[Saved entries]
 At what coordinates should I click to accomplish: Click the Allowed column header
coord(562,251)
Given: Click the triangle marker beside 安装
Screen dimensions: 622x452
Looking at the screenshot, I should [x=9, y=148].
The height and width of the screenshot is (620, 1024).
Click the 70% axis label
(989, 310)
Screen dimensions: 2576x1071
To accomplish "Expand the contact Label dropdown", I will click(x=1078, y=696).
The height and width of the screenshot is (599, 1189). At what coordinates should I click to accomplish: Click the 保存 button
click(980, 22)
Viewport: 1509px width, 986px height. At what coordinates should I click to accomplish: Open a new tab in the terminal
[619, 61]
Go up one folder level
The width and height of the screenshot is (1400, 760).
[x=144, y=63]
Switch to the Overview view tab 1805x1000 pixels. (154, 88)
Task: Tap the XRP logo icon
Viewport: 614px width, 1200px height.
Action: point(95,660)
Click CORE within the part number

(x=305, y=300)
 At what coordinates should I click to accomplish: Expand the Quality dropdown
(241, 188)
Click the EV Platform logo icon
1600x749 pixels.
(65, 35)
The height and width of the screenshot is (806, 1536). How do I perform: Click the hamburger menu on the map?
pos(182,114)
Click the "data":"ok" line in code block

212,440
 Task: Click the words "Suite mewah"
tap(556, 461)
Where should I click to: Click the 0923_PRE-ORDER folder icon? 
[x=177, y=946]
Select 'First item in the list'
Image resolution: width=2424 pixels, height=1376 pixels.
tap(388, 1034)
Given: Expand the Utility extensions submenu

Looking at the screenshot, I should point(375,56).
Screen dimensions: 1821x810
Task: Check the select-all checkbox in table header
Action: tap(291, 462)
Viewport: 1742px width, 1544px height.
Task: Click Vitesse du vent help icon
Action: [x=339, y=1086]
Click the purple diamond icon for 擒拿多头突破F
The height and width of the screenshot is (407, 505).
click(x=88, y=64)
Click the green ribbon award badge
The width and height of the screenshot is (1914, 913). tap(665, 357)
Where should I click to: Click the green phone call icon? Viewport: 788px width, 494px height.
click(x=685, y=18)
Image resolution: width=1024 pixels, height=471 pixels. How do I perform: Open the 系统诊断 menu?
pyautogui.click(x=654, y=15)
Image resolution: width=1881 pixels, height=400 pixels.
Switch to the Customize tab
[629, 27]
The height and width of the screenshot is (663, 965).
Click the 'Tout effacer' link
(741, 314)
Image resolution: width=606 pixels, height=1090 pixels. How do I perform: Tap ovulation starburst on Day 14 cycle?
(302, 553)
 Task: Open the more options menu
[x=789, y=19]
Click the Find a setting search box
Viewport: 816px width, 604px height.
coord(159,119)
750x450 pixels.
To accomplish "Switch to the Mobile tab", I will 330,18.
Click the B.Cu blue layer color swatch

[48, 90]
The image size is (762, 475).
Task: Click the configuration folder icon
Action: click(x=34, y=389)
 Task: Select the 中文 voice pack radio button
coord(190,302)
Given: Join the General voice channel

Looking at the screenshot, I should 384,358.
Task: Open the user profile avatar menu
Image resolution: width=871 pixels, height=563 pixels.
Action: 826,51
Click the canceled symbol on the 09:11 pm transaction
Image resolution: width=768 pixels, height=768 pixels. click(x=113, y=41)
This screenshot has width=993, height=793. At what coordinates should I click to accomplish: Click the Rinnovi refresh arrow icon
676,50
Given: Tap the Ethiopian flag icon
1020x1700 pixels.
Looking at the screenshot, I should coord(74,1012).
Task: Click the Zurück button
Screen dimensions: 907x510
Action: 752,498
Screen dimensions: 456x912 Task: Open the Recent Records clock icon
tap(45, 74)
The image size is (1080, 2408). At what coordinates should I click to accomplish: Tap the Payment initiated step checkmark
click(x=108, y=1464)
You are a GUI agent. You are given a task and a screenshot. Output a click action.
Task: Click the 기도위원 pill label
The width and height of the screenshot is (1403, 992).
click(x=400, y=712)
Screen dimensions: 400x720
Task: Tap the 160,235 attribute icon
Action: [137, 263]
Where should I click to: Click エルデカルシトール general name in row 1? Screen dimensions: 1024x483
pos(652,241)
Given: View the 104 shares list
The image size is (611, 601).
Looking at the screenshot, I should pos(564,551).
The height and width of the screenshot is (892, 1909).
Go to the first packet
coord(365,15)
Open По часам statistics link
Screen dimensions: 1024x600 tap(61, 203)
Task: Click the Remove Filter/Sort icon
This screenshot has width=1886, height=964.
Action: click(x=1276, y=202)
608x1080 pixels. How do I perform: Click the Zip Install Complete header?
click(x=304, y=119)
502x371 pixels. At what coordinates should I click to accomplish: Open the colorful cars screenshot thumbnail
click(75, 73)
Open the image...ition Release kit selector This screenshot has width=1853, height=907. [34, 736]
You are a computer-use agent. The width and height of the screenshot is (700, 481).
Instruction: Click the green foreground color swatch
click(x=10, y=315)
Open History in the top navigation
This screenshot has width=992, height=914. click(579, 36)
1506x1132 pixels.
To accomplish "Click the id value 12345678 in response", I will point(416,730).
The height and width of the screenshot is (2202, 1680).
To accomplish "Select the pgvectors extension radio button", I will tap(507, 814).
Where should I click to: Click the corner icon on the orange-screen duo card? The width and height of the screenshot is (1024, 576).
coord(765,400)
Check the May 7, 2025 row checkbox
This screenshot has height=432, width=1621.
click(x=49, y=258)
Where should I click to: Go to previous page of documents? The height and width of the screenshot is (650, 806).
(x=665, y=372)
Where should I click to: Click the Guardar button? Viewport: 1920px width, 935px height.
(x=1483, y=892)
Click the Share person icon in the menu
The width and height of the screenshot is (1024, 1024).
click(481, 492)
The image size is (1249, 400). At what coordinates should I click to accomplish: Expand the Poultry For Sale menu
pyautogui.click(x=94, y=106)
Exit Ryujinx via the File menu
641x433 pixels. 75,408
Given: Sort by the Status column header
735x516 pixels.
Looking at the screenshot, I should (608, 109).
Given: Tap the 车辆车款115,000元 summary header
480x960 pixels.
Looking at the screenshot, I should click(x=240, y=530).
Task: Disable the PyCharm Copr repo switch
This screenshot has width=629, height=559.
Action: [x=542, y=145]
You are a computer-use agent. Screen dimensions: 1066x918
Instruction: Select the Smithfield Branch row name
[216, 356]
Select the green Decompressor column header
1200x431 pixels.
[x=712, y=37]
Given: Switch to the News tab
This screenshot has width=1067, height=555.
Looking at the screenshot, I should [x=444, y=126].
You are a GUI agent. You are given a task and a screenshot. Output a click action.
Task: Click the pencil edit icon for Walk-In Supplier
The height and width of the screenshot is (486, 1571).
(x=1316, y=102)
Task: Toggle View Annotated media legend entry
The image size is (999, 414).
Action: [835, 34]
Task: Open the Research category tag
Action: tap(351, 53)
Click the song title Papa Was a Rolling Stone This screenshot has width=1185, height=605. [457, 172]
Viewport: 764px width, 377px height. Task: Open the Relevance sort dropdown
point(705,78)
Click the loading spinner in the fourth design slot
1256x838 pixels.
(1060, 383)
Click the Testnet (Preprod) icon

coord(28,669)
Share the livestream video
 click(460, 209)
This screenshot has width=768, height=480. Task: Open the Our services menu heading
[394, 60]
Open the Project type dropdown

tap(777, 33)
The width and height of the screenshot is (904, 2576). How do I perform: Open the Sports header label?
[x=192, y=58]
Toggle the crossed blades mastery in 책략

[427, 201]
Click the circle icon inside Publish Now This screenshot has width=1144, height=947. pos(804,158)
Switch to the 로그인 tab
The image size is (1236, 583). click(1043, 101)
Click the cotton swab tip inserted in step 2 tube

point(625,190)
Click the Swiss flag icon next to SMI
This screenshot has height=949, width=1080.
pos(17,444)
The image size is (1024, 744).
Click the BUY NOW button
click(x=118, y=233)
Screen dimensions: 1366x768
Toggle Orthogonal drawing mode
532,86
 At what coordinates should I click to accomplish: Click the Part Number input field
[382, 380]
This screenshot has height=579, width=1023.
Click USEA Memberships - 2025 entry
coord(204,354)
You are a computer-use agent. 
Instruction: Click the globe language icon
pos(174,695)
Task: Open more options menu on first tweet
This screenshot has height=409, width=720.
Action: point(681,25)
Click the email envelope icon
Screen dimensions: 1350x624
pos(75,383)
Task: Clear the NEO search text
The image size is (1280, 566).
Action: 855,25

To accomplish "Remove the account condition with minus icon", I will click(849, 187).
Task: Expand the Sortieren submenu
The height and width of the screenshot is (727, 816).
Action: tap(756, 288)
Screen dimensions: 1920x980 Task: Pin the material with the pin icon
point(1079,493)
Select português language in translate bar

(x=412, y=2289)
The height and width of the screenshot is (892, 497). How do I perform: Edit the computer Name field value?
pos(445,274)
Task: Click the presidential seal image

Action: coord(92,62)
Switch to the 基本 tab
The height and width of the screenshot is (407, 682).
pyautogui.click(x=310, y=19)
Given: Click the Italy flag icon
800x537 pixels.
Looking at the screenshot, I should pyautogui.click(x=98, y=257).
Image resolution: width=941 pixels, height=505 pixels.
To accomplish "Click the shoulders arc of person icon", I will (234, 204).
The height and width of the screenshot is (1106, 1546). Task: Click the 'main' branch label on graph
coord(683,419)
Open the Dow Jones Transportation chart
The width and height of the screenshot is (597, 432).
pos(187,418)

▸ **What this task involves**: Print each line, exactly as written, from the one that contains "The width and height of the screenshot is (597, 432)." to the end of the data above, with both end lines included and nothing else.

▸ **Answer below**:
The width and height of the screenshot is (597, 432).
pos(187,418)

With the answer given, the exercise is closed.